I pull out my flask and slug back some Urthbone, then try to get some sleep—who knows when I’ll have another chance. This turns out to be a bad combination, as the emotional spectrum of every thrope on the plane seems eager to seep into my psyche as I drift off. I have disjointed, savage dreams, where every person I’ve ever known transforms into a werewolf and then chases me down an endless hallway lined with coffin-shaped mirrors. The one that catches me is Roger, and he keeps saying, “I told you so. I told you so,” over and over as he claws me apart. . . .

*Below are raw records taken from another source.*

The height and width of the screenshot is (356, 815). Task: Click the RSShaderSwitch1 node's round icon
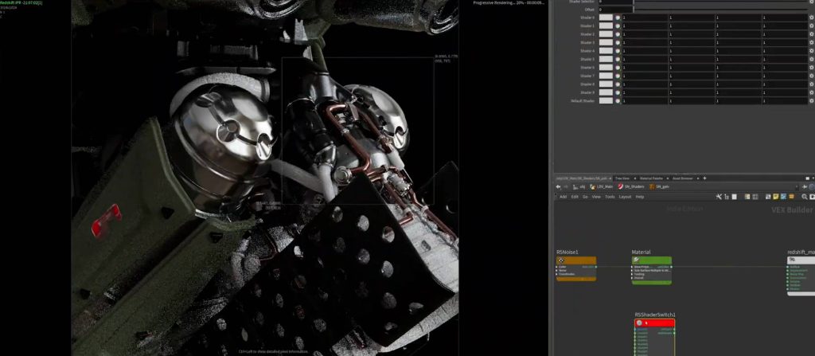(x=639, y=323)
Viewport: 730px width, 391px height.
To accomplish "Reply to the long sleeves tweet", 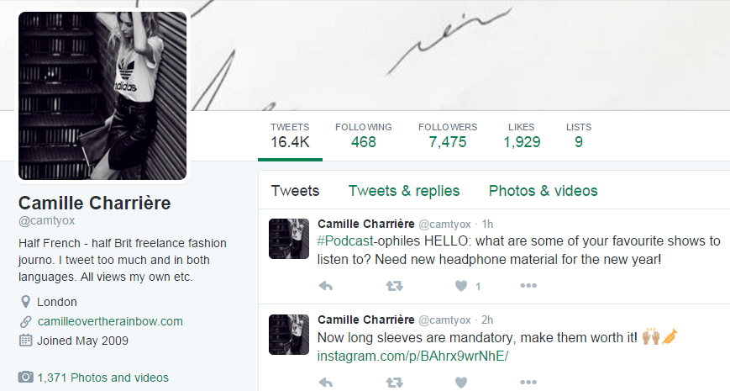I will tap(327, 382).
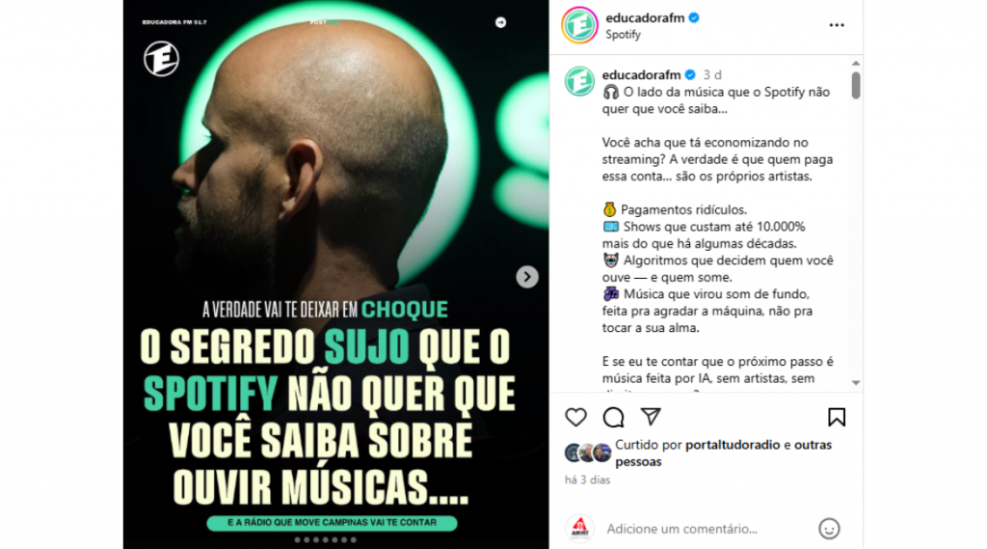This screenshot has height=549, width=987.
Task: Click the há 3 dias timestamp
Action: pos(587,480)
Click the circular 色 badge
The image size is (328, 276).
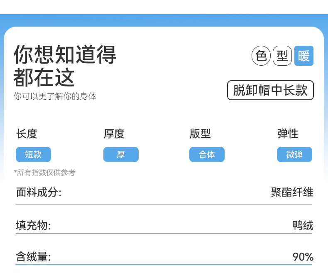point(261,56)
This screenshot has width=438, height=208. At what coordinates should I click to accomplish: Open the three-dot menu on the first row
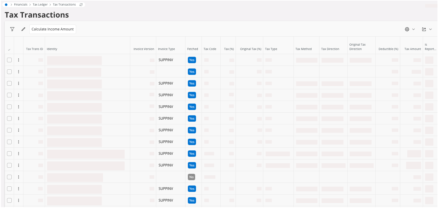click(x=18, y=60)
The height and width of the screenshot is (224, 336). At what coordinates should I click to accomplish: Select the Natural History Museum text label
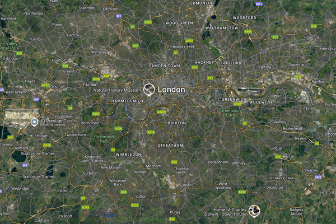click(117, 90)
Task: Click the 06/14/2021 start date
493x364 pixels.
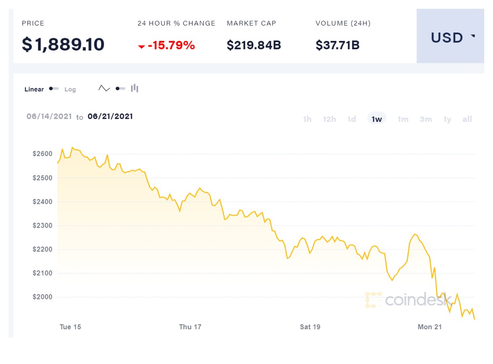Action: pos(49,116)
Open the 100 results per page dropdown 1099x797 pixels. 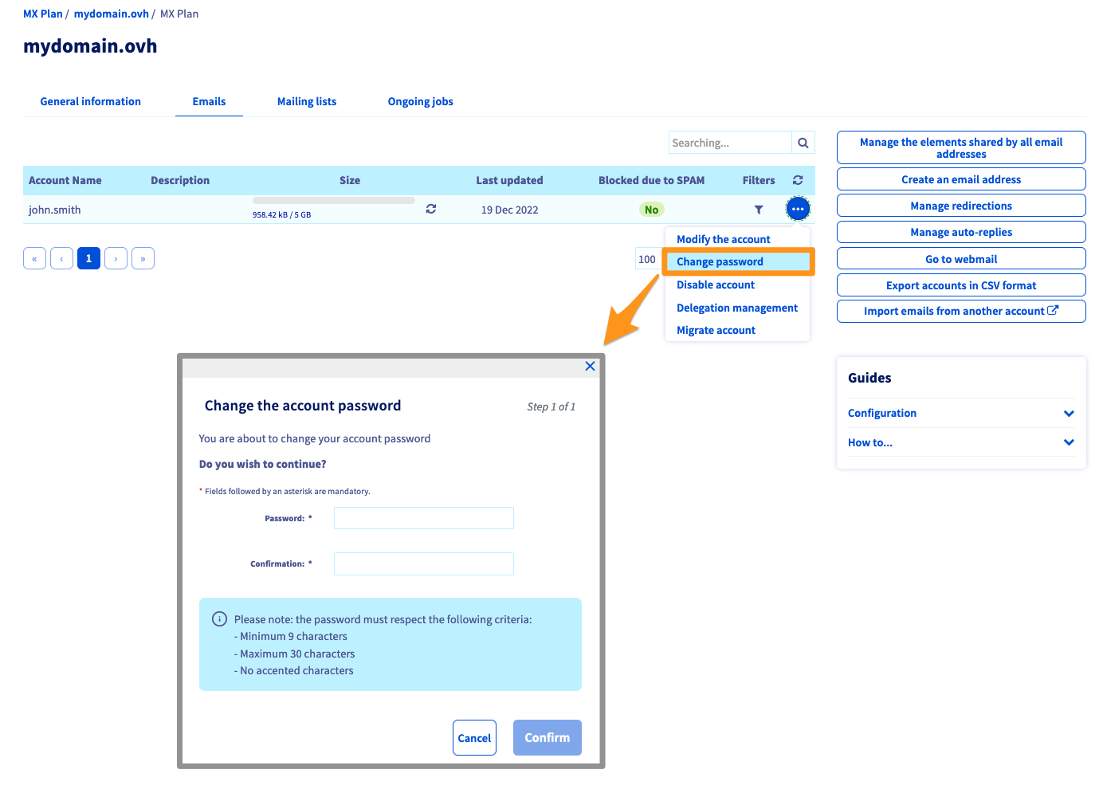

No one’s waiting to arrest me when I get off the plane in Santiago. I don’t even leave the airport, booking a charter flight straight to Easter Island. I run into some difficulty there, as it turns out the place is in fact a protected human sanctuary, one of the last such places on the face of the Earth. Thropes and pires traveling there have to have a special visa, and the thrope at the counter won’t take my booking without one until I go to the bathroom and scrub off every trace of the wolf pheromone. She sniffs me carefully, even transforming into a half-were state to hone her acuity, but finally accepts that I am in fact not a thrope.

Easter Island—or Rapa Nui, its Polynesian name—is extremely isolated. In the past, the Polynesians have also called it Tepito o he Henua and Mata-ki-te-rangi; the first means Navel of the World, the second Eyes That Talk to the Sky. The latter is probably a reference to the giant stone figures, the moai, that guard the coastline.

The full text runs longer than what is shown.